Brano di partenza:
·····
Al contrario un IC negativo indicherebbe una capacità predittiva negativa da parte dell'indicatore.



Passiamo ora all'analisi. I grafici seguenti mostrano per ciascuno stile l'Information Coefficient medio a 6 mesi: (cliccate sull'immagine per vederla in scala maggiore)

  • Value: gli indicatori Value mostrano un Information Coefficient medio durante il periodo leggermente positivo. Possiamo distinguere diversi momenti: una prima fase dal 1990 al 1997 in cui lo stile mostra una performance media contenuta, ma positiva, pur con qualche swing di breve periodo, in concomitanza con le fasi di risk aversion. Segue poi un periodo, quello sul finire degli anni 90, con lo svilupparsi della bolla tecnologica, in cui lo stile viene nettamente penalizzato dal mercato, che si orienta sui titoli con valutazioni elevate. Scoppiata la bolla, lo stile Value diventa assoluto protagonista sui mercati, con una fase caratterizzata da Information Coefficient particolarmente elevati che si protrae per circa 6 anni. Come in molte delle fasi di avversione al rischio, lo stile Value torna a soffrire in concomitanza con l'aggravarsi della crisi creditizia (2007 - marzo 2009). Dopo il forte rimbalzo della seconda metà del 2009, in concomitanza con la ripresa dei mercati azionari, dall'inizio dell'anno gli indicatori Value sono tornati a soffrire, segno che i ribassi degli ultimi mesi probabilmente non sono un fenomeno passeggero.
  • Growth: al contrario degli indicatori Value, quelli legati ai tassi di crescita (passati e stimati per il futuro), mostrano per l'Europa un grado di rilevanza molto contenuto, con Information Coefficient che si mantengono sempre nel range tra -0.05 e 0.05. Da segnalare la nota correlazione negativa con gli indicatori Value: a fasi positive di uno stile corrispondono, solitamente, fasi negative per l'altro stile.
·····
Voci di dati salvate
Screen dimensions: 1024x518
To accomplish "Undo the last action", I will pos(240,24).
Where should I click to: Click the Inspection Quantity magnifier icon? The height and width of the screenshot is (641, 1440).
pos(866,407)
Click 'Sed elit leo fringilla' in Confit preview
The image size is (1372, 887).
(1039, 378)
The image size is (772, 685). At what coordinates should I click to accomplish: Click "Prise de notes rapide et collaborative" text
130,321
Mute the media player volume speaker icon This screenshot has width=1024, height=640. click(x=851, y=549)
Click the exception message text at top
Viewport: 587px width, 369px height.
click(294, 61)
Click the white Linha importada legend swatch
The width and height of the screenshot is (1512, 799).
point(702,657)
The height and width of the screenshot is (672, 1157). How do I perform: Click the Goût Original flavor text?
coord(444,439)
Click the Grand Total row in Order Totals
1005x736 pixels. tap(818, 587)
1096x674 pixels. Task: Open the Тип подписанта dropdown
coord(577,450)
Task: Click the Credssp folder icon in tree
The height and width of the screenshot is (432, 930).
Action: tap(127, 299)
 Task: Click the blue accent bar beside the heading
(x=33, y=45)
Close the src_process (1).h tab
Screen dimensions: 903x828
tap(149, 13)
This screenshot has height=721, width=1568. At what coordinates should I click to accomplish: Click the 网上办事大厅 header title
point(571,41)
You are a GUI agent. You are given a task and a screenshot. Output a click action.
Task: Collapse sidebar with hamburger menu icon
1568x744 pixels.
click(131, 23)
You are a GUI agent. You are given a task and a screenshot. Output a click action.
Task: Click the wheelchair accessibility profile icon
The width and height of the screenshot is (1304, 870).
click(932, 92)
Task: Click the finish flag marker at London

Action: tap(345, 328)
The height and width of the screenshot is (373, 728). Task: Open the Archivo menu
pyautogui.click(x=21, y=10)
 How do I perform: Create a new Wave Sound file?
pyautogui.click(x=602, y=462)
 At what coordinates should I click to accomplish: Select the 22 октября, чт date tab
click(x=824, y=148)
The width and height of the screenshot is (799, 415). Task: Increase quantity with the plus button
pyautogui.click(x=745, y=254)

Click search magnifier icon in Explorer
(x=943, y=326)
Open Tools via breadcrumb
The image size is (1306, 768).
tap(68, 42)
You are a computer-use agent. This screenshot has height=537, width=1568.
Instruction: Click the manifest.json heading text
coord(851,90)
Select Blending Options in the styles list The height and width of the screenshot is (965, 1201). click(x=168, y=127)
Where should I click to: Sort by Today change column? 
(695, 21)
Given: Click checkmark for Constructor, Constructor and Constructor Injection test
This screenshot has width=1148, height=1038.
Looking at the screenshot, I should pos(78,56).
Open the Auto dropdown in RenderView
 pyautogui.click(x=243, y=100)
·····
Compiti da svolgere:
A: Rispondi a queste domande sul brano sugli stili Value e Growth, una per riga:
(i) Cosa indicherebbe un IC negativo?
(ii) Dopo lo scoppio della bolla, per quanto tempo circa dura la fase con Information Coefficient particolarmente elevati per lo stile Value?
(iii) In quale intervallo restano sempre gli Information Coefficient degli indicatori Growth per l'Europa?
B: Per ciascuna affermazione, indica se concorda con il brano sugli stili Value e Growth. Rispondi sì o no e cita le parole del brano che lo decidono.
(i) Durante lo sviluppo della bolla tecnologica, alla fine degli anni 90, lo stile Value è stato penalizzato dal mercato.
(ii) Per l'Europa gli indicatori Growth mostrano un grado di rilevanza elevato.
(iii) Tra gli indicatori Growth e quelli Value c'è una correlazione positiva.

Risposte attese:
A:
(i) Una capacità predittiva negativa da parte dell'indicatore.
(ii) Circa 6 anni.
(iii) Tra -0.05 e 0.05.

B:
(i) Sì: "lo stile viene nettamente penalizzato dal mercato, che si orienta sui titoli con valutazioni elevate"
(ii) No: "mostrano per l'Europa un grado di rilevanza molto contenuto"
(iii) No: "Da segnalare la nota correlazione negativa con gli indicatori Value"